I could even take advantage of the fact that all extant episodes of Mad Men are available "On Demand" currently, or watch one of my Netflix.
I could also write a blog post with some kind of content to it, but I feel drained of all content unrelated to my dissertation and have decided not to blog directly about my dissertation. I'm not especially overflowing with dissertation-related material at the moment either, in any case.
Instead of doing all that, though, I apparently chose to express my inaction actively, by writing a blog post listing everything I could be doing, but am not in fact doing.
Friday, August 01, 2008
(12:00 AM) | Adam Kotsko:
Friday Afternoon Confessional: The Bible doesn't mention usI confess that I routinely go far too long without getting a haircut. It is such a world-historical event that everyone notices, even bartenders and clerks at Walgreens. I confess that every time, I think to myself, "Maybe I should go closer to once a month rather than once per quarter," but I never follow through.

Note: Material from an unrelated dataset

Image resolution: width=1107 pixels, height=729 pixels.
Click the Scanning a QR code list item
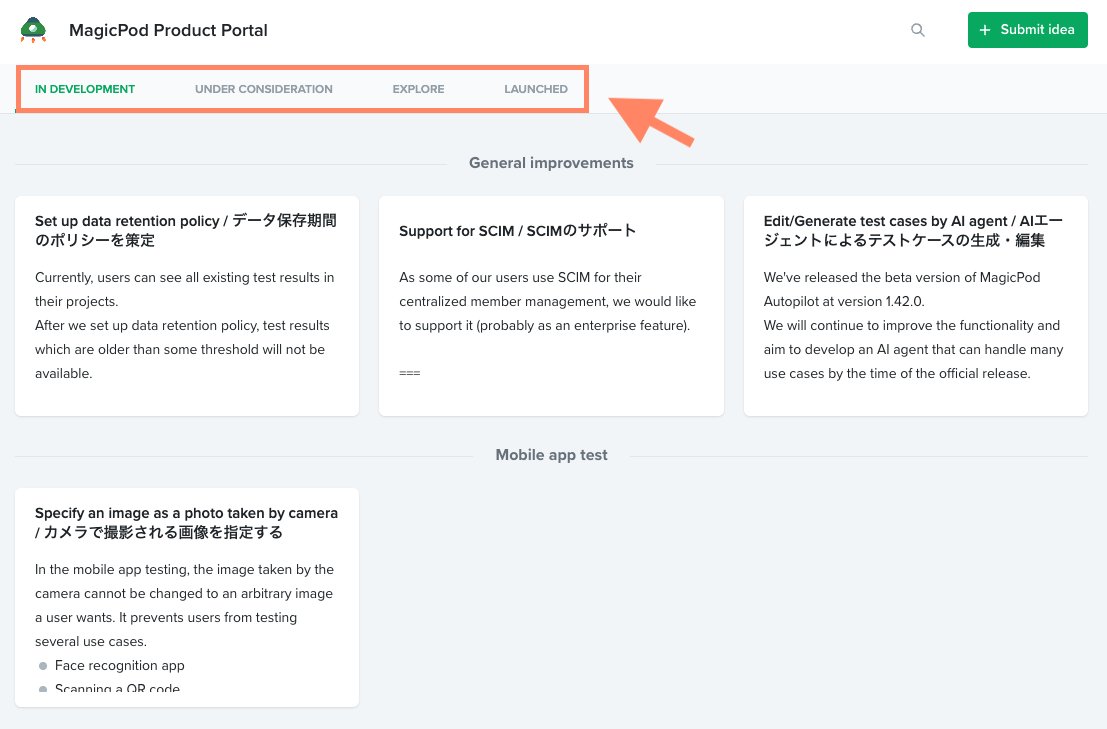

I confess that I am similarly negligent about shaving, which I only do if I have a date or, failing that, if the itchiness becomes distracting.
I confess that I really don't want to clean the bathroom.
I confess that I could easily turn around and rewrite the chapter draft I finished yesterday. Moving forward is probably the best strategy for now.
I confess that I can imagine what it would be like to be a sports fan and it seems like it would be a fun thing, but the time commitment deters me.
I confess that I often marvel at the persistence of internet trolls. Think what a different place the world would be if we all had such sociopathic fervor!